Autoportrait, 1887

AUTOPORTRAIT, 1887
Huile sur panneau, signé et daté 87 en bas à gauche
35, 5 x 28 cm
Nancy, musée des Beaux-Arts (inv. 76.61)

Les dimensions sont modestes mais la modernité de la touche et la persistance du regard nous font oublier ce « petit format ».

Émile Friant se dépeint ici, au premier plan, avec force et intimité, tout ce qui fera sa notoriété dans les années à venir. Il a 24 ans, nous sommes en 1887. La scène se déroule à Nancy, peut-être au 26 de la rue Jeanne-d’Arc où son père s’est installé comme artisan après avoir quitté la petite ville de Dieuze, annexée en 1870 par la Prusse, comme une partie de la Moselle et l’Alsace.

L’artiste semble se souvenir ici de la maxime de son maître à l’école municipale de Dessin, Théodore Devilly : « Regardez autour de vous, observez simplement et traduisez sincèrement ». Sur cette composition Friant regarde autour de lui, il observe et il traduit sur son panneau de bois posé devant lui en diagonale. Cette observation accrue de la réalité sera la signature du maître lorrain.

Si de prime abord nous pourrions penser que le peintre nous observe, en réalité il scrute un miroir. Le droitier qu’était Friant devient gaucher. Il est seul, dans ce qui semble être son atelier. Le calme règne, on entend peu de choses, si ce n’est sa blouse rêche aux teintes crayeuses remuer à chaque coup de pinceau, ou encore quelques passants en arrière-plan.

Le fond est traité avec rapidité, les formes sont estompées et les contours flous. L’homme au chapeau noir – épiant l’artiste au travail – est rapidement brossé. En le laissant dans sa composition et en se plaçant juste à côté, au premier plan et avec une grande netteté, Friant donne alors une certaine profondeur à sa composition. Si la thématique de l’autoportrait dans l’atelier est académique, le rendu en est tout autre. Ce contraste saisissant entre les plans donne une forte présence à l’artiste, tel un objectif de photographe avec une mise au point sur le visage du protagoniste.

Ce rendu minutieux est certainement à mettre en lien avec son voyage à Anvers effectué l’année précédente (1886). Nous retrouvons des réminiscences de l’art flamand comme la présence de la fenêtre qui occupe la quasi-totalité de l’arrière-plan, et permet ainsi d’inonder le tableautin de lumière. L’ambiance semble hivernale. Que nous soyons sur les façades des immeubles, sur les grilles où de la neige semble s’être posée il y a quelques instants, sur les murs de l’atelier ou encore sur la blouse de l’artiste, dans une gamme chromatique époustouflante. Le blanc sera une couleur de Friant, que ce soit le blanc heureux de La Barque ou celui mélancolique entourant la Jeune Nancéienne.

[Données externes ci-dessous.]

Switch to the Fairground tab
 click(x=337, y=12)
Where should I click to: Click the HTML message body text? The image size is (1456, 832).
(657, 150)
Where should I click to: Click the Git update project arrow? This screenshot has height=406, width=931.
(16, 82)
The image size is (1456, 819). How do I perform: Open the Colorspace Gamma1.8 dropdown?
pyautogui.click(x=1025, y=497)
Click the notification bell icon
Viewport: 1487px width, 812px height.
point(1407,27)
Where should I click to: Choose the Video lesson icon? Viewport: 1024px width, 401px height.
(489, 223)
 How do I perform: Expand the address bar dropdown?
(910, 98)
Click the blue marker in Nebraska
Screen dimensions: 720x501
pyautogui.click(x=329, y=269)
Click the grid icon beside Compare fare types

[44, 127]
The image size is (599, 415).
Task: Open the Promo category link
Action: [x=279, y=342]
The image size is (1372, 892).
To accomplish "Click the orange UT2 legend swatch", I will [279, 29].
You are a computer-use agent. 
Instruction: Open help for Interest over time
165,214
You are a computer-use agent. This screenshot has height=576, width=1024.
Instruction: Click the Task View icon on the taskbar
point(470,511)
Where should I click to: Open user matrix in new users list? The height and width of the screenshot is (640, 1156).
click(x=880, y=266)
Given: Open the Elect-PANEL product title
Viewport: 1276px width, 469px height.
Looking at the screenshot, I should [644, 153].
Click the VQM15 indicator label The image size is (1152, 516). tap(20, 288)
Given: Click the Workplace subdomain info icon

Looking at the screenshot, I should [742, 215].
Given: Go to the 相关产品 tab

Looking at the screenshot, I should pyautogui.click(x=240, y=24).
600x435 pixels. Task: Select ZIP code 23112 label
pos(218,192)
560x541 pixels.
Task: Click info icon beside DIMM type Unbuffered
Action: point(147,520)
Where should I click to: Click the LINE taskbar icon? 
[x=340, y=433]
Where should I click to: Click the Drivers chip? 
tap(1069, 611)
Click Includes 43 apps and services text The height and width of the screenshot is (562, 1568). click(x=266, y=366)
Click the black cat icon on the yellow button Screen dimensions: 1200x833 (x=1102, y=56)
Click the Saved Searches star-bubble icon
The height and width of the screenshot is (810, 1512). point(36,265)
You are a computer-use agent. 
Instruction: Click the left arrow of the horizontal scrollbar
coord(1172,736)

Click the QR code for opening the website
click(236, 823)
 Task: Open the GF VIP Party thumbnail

La veste noire que porte l’artiste en-dessous de sa blouse rehausse la composition. Les températures obligent peut-être le port du costume, mais ce col noir a le mérite de mettre en valeur le visage. La bordure de la fenêtre, avec ce fin réseautage de verre coloré ainsi que sa translucidité, montre la maîtrise des pigments. Faisant pendant et donnant une épaisseur à la composition, l’arrière du panneau de bois que Friant peint attire notre regard avec sa gamme rougeâtre.

Peint sur bois, cet Autoportrait est une superbe mise en abyme : nous regardons le panneau que Friant est lui-même en train de peindre dans son atelier. Il souhaite se montrer tel qu’il est, loin des conventions académiques, et de face. Le regard fort et profond, l’arrière-plan flou pour mieux mettre en valeur le sujet, la lumière réfléchie et vibrante, voici un chef-d’œuvre d’Émile Friant. Nous l’observons en silence.